* SET OF TASKS
1/ In the article on oil prices, what price does Goldman Sachs now expect for Brent this year?
2/ List every country that the article on oil prices names as having seen a decline in COVID-19 infections.
3/ Proceed with the article on oil prices, picking up after its last sentence.

* PROVIDED TEXT
****

Over the past two weeks, oil prices have shot up, with a barrel of Brent reaching $65 - and surpassing the most optimistic expectations, including that by Goldman Sachs. The premier US investment bank had said early this month that prices could reach $65 in July.
However, Goldman Sachs changed its forecast two days ago, and now expects $75 this year.
Such an unexpected improvement can be attributed to many a reason, especially on the economic side. This should help maintain ongoing gains, although there are still factors that could yet undermine the growth story.
Sticking to deal
Factors that have largely contributed to price recovery include the commitment by OPEC+ to reducing production, which amounted to 100 per cent, as well as the additional Saudi cuts of about one million barrels per day. Climate also had a hand with the frost wave that struck Texas, which led to the closure of oil wells and refineries.
Another dominant factor in the price upturn lies in the distribution of COVID-19 vaccines, which led to a decline in the number of infections in many parts of the world, including China, India, Britain, South Korea.
The vaccine has also contributed to reducing economic closures and reviving sectors, something which led to pushing demand for oil and its products. India’s crude oil imports, for example, will rise this year by 15 per cent, according to Bloomberg, and imports from China and South Korea have already increased 6 per cent.
Re-balancing is on
These combined have created some balance in the market, despite some limited disparity between supply and demand. The sudden increase in oil prices also highlights an aspect that may not be truly visible yet.
It has to do with the expectations of economies and institutions, including oil companies, that solutions to the COVID-19 crisis will accelerate by the third quarter, which will lead to further economic recovery.
Consequently, demand will increase, reflecting positively on prices, especially as main consuming countries are planning to fill up their oil tanks in the third quarter in preparation for the winter period to avoid any shortages.
This is indeed a net positive for oil markets and a good sign that social and economic activity will return to normal. The wolf does not run in vain…
On solid reasons
The growing demand to buy and store oil at current prices by companies and countries is not a matter of chance. These are based on expectations tied to the decline in the pandemic and resumption of activity, albeit gradually.

****

* RECORDS PROVIDED
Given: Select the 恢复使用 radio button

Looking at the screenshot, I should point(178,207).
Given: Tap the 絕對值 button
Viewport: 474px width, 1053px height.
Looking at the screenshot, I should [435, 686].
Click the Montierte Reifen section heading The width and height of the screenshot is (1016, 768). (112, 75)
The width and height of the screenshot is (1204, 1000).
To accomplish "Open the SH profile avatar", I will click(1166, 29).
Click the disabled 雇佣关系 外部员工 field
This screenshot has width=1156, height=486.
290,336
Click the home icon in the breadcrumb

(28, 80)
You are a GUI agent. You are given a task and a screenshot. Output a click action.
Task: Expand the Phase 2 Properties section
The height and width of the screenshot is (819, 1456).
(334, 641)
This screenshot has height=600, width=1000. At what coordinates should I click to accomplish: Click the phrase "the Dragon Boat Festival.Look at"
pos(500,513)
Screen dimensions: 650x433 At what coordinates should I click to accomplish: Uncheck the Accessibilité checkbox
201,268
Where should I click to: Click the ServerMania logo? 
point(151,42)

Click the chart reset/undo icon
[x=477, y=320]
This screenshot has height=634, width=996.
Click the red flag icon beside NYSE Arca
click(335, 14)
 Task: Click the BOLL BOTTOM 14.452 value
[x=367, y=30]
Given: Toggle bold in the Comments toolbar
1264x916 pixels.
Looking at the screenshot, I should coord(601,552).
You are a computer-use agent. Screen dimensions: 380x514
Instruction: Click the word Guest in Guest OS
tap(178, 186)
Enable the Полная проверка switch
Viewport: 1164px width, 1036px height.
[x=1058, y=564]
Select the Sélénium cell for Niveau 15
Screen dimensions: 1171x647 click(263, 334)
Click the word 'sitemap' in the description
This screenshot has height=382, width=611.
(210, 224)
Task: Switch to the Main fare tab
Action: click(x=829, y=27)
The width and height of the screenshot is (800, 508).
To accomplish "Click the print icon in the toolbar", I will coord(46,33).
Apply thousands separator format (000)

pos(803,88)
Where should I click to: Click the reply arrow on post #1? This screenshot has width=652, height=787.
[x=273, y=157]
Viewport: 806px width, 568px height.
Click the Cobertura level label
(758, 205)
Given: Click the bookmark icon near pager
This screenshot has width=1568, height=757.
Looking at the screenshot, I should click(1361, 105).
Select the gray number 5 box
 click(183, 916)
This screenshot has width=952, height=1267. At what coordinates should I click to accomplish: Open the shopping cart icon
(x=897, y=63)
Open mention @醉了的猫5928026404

****

* EXPECTED OUTPUTS
1/ $75 a barrel.

2/ China, India, Britain, South Korea

3/
Certainly, oil prices will fluctuate due to geopolitical developments, speculation, or natural disasters. As for the geopolitical factor, it is noticeable that the US administration under President Joe Biden wants to reinstate the nuclear agreement with Iran, and seeking to cancel the sanctions imposed on Tehran, including those on oil exports.
Loosening of sanctions
There are strong indications that Washington will push in this direction. Within one month, for example, the previous resolution imposing sanctions on Iran by the United Nations was cancelled. Iranian diplomats working at the UN have been allowed to move freely and the US is ignoring Iran's actions regarding increasing uranium enrichment and developing ballistic missiles and interfering in the internal affairs of other countries.
This means Iranian oil exports will return to markets within the coming weeks, which also means pumping additional supplies estimated at between 1.5 mbd to 2 mbd, given that Iranian oil exports had not completely stopped, as large-scale under-the-radar operations took place amounting to about one million barrels a day.
This will constitute a new factor that will add pressure on oil prices, but that will take time. The rehabilitation of the Iranian oil fields will not be immediate. There will be a gradual return commensurate with the increase in demand resulting from the global economic recovery. All of which points to stability for oil…
- Mohammed Al Asoomi is a specialist in energy and Gulf economic affairs.